Serves 4; Per Serving – Calories: 388 | Carbohydrates: 4g | Protein: 39g | Fat: 22g
Here’s a recipe for those of you who follow a keto or low-carb diet. Instead of the traditional breadcrumbs that are normally used in meatballs, this one calls for pork rind panko to keep the carb content low. It can also be used, however, as a substitute for those who eat gluten-free. The protein comes from Italian sausage and has relatively few ingredients outside of that, so it’s easy to put together and can cook in as little as 18 minutes. Add it with some zucchini noodles or other vegetable pasta if you want to add some bulk and make this recipe a full, high protein dinner.
Serves 4; Per Serving – Calories: 343 | Carbohydrates: 34g | Protein: 32g | Fat: 9g
OK, so I know quinoa is making an appearance once again on this list, but hear me out. This is a whole-grain source of complete protein and one of the rare plant proteins that have these bragging rights. This means quinoa has both non-essential and essential amino acids just like whey protein or even shrimp, so it can double as both a carb and protein source. This recipe is also a freezable one that can be kept in the freezer for up to three months. In other words, if you are looking for a healthy meal recipe that you can keep on hand for those times when you are in a pinch for dinner, then this could be the right recipe for you!
Serves 2; Per Serving – Calories: 760 | Carbohydrates: 50g | Protein: 50g | Fat: 42g
Using chicken thighs and a low-sodium Thai peanut sauce, this is a flavorful meal you can make in one skillet. Also, it contains grated zucchini, one of the few vegetables with a surprising amount of vitamin C in it; one large zucchini is able to provide nearly 100% of the daily value of vitamin C! We are also loving the amount of veggies in this recipe in general with carrots, two types of onions, and cabbage to boot. Just be sure to add some carbs if you’re going to be enjoying this around training time.
Serves 3; Per Serving: Calories: 867 | Carbohydrates: 90g | Protein: 36g | Fat: 42g
Last, but not least, we have one more vegan recipe for you. A 2014 study showed that, when compared to other diets, people who follow a vegan diet tend to have the lowest calorie intake and the lowest protein intake6. This can make it particularly difficult for vegans to bulk up within the constraints of their diet given that you need to be in a significant calorie surplus in order to build muscle mass. So, we present to you a high-protein, high-calorie meal made from economical ingredients that’s perfect for those of you who are plant-based and trying to eat more. Despite the high calorie and fat count, this is a low-saturated fat dinner recipe. Finally, this recipe features a good amount of cilantro, which has been shown to be protective against heart disease7.

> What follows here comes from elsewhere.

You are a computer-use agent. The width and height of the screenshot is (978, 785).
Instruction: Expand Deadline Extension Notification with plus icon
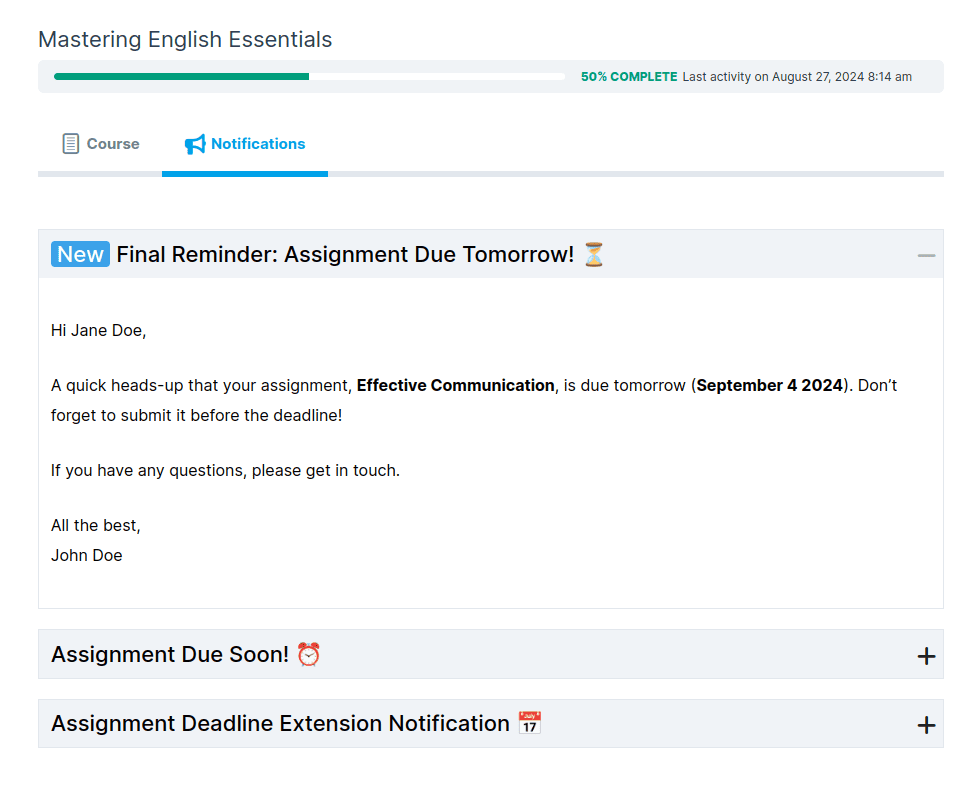(x=926, y=725)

High-Protein Meals: Final Thoughts
As a sports dietitian, I preach to my athletes (much to their exhaustion) about how important it is to include a solid amount of protein in every meal, especially if they hold a lot of muscle on their body and protein intake needs to remain high to maintain that lean mass.
RELATED: How Much Protein Do I Need?
Studies have also shown that keeping your protein intake consistently and evenly distributed between your main meals (breakfast, lunch and dinner) stimulates muscle growth more effectively than when much of your day’s protein is skewed toward one meal8. So, if gaining and maintaining muscle is your goal, pre-planning your meals with recipes like the ones above can make a huge difference.
Additionally, you should make sure your meals are balanced in terms of macronutrients and that they are always accompanied by some kind of fruit or vegetable so that you are maintaining nutrition through micronutrients, as well. Finally, make sure you choose recipes that are fitting for your cooking level, budget, and time in your schedule to be sure you’re adopting an eating pattern you can sustain.
High-Protein Meals: Q&A
What foods are high in protein for dinner?
Seafood like shrimp and tuna are great high protein foods for dinner given their low fat content. This means that they can deliver more protein ounce for ounce than higher fat meats like beef ribs and pork sausage.
What are the 10 highest protein foods?
A few of the highest protein foods that come from animals include tuna, venison, turkey leg, lean ground pork, and tilapia, ranked in order of highest to lowest protein content. Also ranked from highest to lowest protein content, the highest protein foods that come from plants are seitan, lentils, tempeh, almonds, and sunflower seeds.
What are five high-protein foods?
Five of the most common and economical high-protein foods are chicken breasts, pork loin, eggs, tuna, and tilapia.
What are easy high-protein foods?
The easiest high-protein foods are probably the ones you’ll find in a can which can save you money in the long run and won’t spoil as quickly as fresh protein. Additionally, you can easily add it to recipes without working about as much prep or cooking time. Examples of these foods are canned tuna, salmon, lentils, and black beans.
These statements have not been evaluated by the Food and Drug Administration. This product is not intended to diagnose, treat, cure, or prevent any diseases.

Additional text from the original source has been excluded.